I, on the other hand, am a real professional. Saw loads of art, me. Bjork was long gone, but I made it to the Iceland pavilion to see work by Hidligunnur Birgisdottir; a lemony wetwipe promising ‘HEALTHY GUMS. HEALTHY LIFE’, plucked from a stack on a table in the middle of the room, proved very effective at getting a bit of sauce from lunch’s spaghetti vongole out of my jeans: 10/10. The nearby Irish pavilion’s film by Eimear Walshe made me laugh (in a good way), while the Egyptian pavilion – showing work by Wael Shawky, an opera called Drama 1882 chronicling the nation’s revolution against British imperialism – was a true standout.
In the Giardini, Archie Moore’s 65,000-year family tree kith and kin won Australia the coveted Golden Lion award. Written in ephemeral chalk on the pavilion walls over the past two months, Moore’s sprawling depiction of his lineage is both mournful and monumental. But along with the other most feted pavilions – Britain with John Akomfrah, France with Julien Creuzet, and Japan with Yukho Mori, who had found a way to make rotting fruit produce music – the queues rivalled nightmarish fashion drops in Shoreditch; something which presumably made the London hipsters in attendance feel right at home.
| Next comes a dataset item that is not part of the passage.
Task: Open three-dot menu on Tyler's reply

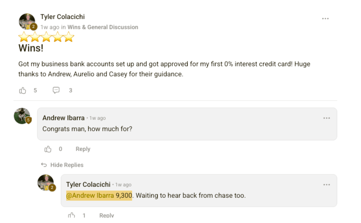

By this point in the day, we had walked nearly 30,000 steps, enough that my friend inadvertently coined a new word: arfy, pronounced like someone too tired (or too drunk) to say ‘art fatigue’. She was exactly right. We had terrible Arfy, and the only remedy was cichetti – Venice’s best invention, somewhere between bar snacks and tapas – so we installed ourselves in a nearby bar and put the world to rights over a spritz.
"the city felt like it might have sunk a few inches beneath the combined weight of everyone’s tabi shoes"
Even with bionic legs, the sheer scale of the biennale far exceeds any human being’s capacity to meaningfully absorb it, especially over just a few days. When you add in the satellite exhibitions at venues around the city – including one on a boat, which we stumbled onto on Friday afternoon, pulling weird slipper-bags over our shoes to, I dunno, avoid scuffing it? – the offering really is overwhelming. Since returning, I have asked eight separate people about their highlights, and everyone has said something different. That’s not a value judgement – just a caution not to take anyone who claims to have digested it too seriously.
Come Saturday, as the artsy hordes prepared to leave its winding alleys – having fulfilled the biennale’s title Foreigners Everywhere to a tee – the city felt like it might have sunk a few inches beneath the combined weight of everyone’s tabi shoes. Any comic book villains plotting to bring down the artworld establishment should take note – a strike on Venice last week would have decimated it in one fell swoop. (Alternatively, the plane home to London would have been a good target – I reckon that 80 to 90 percent of the people on that flight had been in Venice for the biennale; the guys in front of me were still networking across the aisle as we touched down in Stansted.) As we touched down in the real world, a question swam into view: what on earth had we all been doing there? Hell, I don't know – it's fascinating and expensive and gruelling and obligatory. See you in 2026!